— START —
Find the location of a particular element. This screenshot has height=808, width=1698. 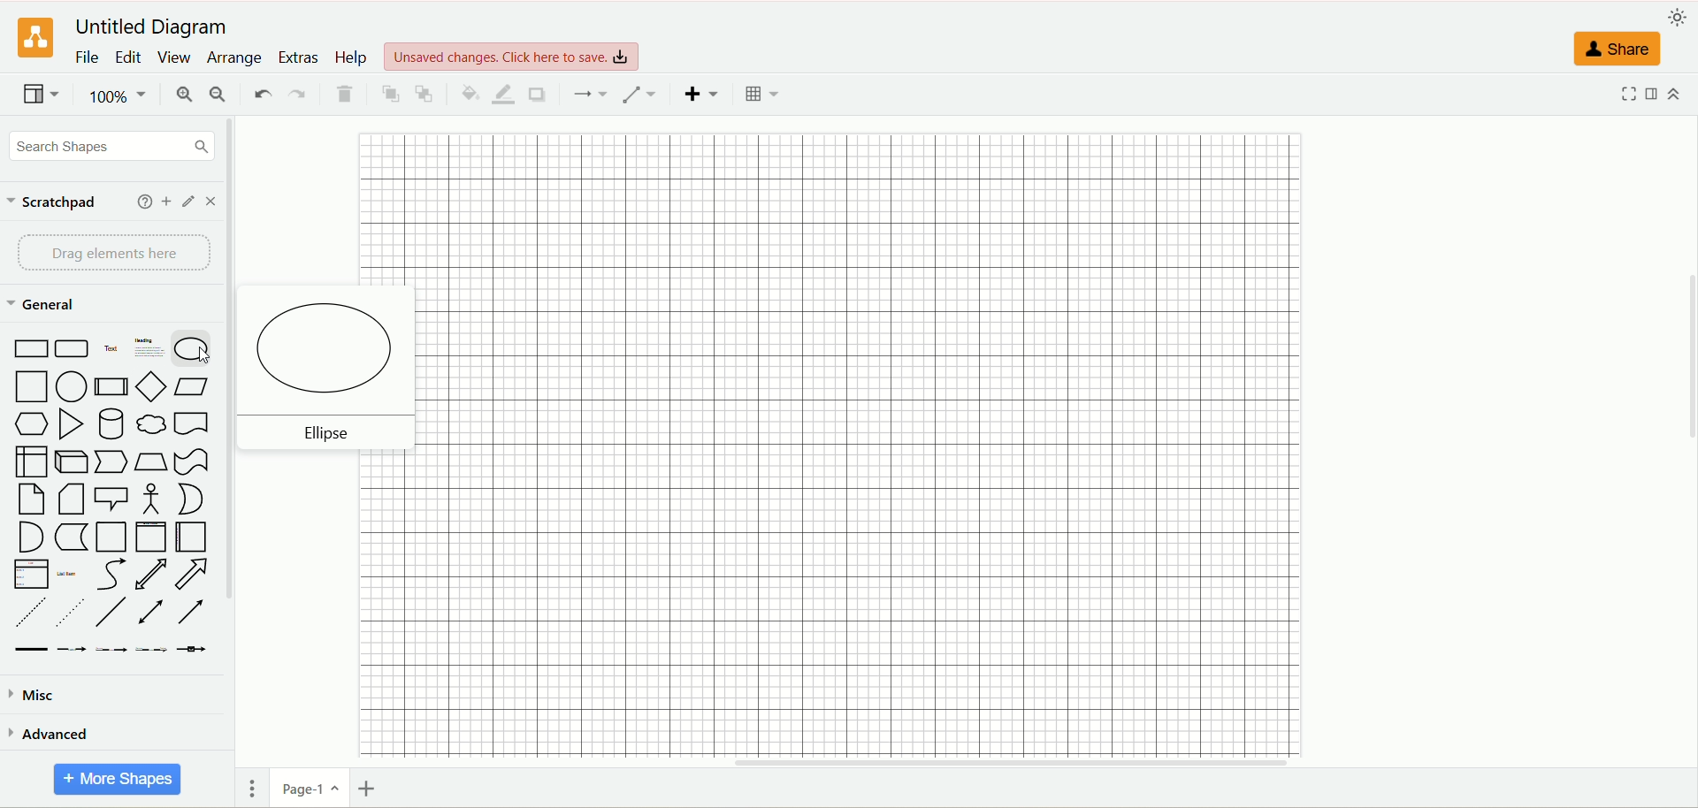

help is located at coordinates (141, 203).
— END —
— START —
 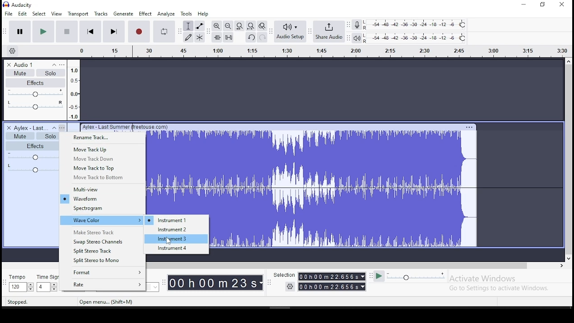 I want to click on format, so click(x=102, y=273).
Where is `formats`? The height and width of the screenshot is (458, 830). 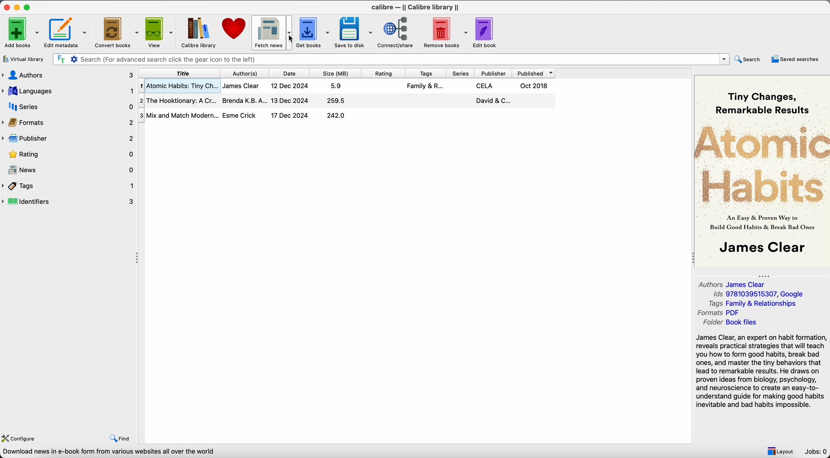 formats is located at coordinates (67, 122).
— END —
— START —
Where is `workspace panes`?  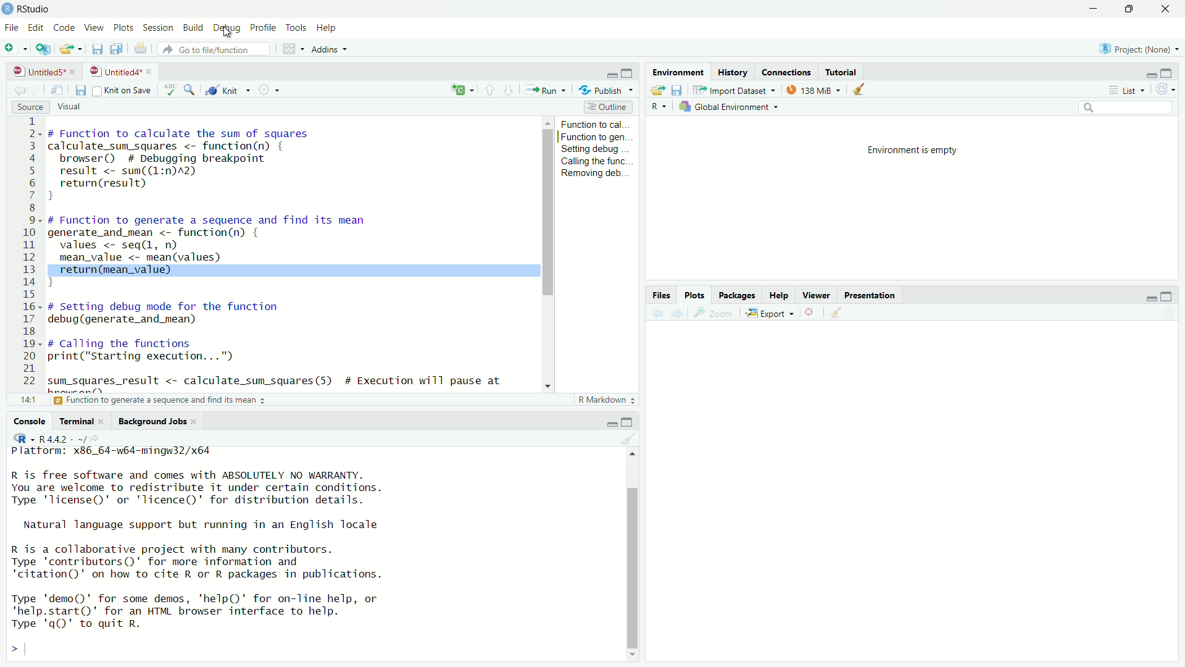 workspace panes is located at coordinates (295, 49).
— END —
**YOUR GOAL:**
Please put the stretch of the listing from the line containing "Find the location" through the line containing "help is located at coordinates (141, 203)." into a two-column CSV with the headers input and output. Place the text in input and its answer in output, quote each field, turn line breaks into spaces, and leave the pictures out.

**FINAL RESULT:**
input,output
"Find the location of a particular element. This screenshot has height=808, width=1698.","help is located at coordinates (141, 203)."